When opening a futures position on Binance, you need to choose between "Cross" and "Isolated" margin modes. This choice directly affects your risk level and liquidation mechanics, so you need to understand it clearly.

Isolated Margin Mode

After visiting the Binance official site and entering futures trading, you can switch modes next to the leverage multiplier. Download the APK to configure this on your phone as well.
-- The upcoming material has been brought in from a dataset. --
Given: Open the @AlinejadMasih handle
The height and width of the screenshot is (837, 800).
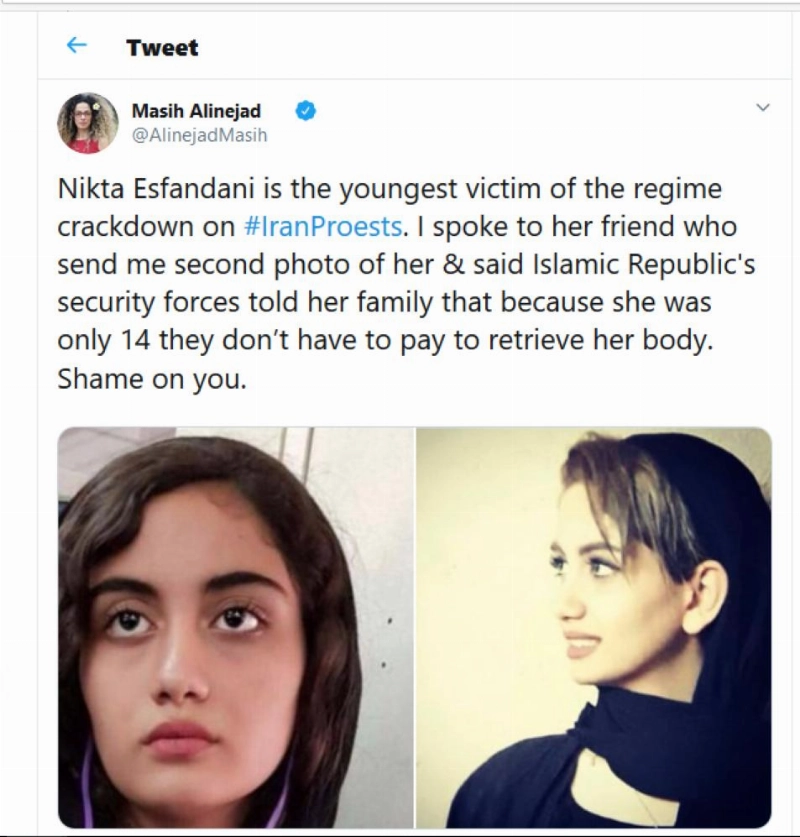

In Isolated mode, you allocate margin independently for each position. This means:

  • Each position's margin is separate
  • If one position gets liquidated, you only lose the margin assigned to that position
  • Other positions and your futures wallet balance are unaffected

Example: Your futures wallet has 5,000 USDT. You open a BTC long in Isolated mode with 1,000 USDT as margin. If this position gets liquidated, you only lose 1,000 USDT. The remaining 4,000 USDT is safe.

Cross Margin Mode

In Cross mode, your entire futures wallet balance serves as shared margin for all positions:

  • All positions share the full balance in your futures wallet
  • When one position takes a loss, it can automatically draw from your wallet to cover margin
  • Less likely to be liquidated on any single position
  • But in extreme market conditions, liquidation could wipe out your entire wallet

Example: Your futures wallet has 5,000 USDT. You open a BTC long in Cross mode. If BTC drops, the system automatically uses your full 5,000 USDT to maintain the position. This means you can withstand a larger drawdown, but in the worst case, you could lose all 5,000 USDT.

Key Comparison

Feature Isolated Margin Cross Margin
Margin scope Per-position Entire wallet shared
Liquidation impact Only lose that position's margin May lose entire balance
Volatility tolerance Weaker Stronger
Risk control More precise Less precise
Best for Short-term, high leverage Medium-term, low leverage

Which Should You Choose?

Choose Isolated if:

  • You want strict control over maximum loss per trade
  • You're using higher leverage
  • You have multiple positions and don't want them affecting each other
  • You're a beginner (strongly recommended)

Choose Cross if:

  • You're using lower leverage (2-5x)
  • You only hold one or two positions
  • You don't want brief volatility to trigger liquidation
  • You have extensive risk management experience

Practical Advice

  1. Beginners must use Isolated: Even if you make a mistake, the loss is contained.
  2. Still set stop-losses in Isolated mode: Don't rely on the "I can only lose this much" mentality. A stop-loss is always better than liquidation.
  3. Watch position sizes in Cross mode: The fact that you have "sufficient margin" doesn't mean you should open oversized positions.
  4. Don't switch frequently: Pick one mode and stick with it. Frequent switching leads to confusion.

There's no absolute right or wrong choice between modes. The key is understanding their risk characteristics and pairing them with proper position management.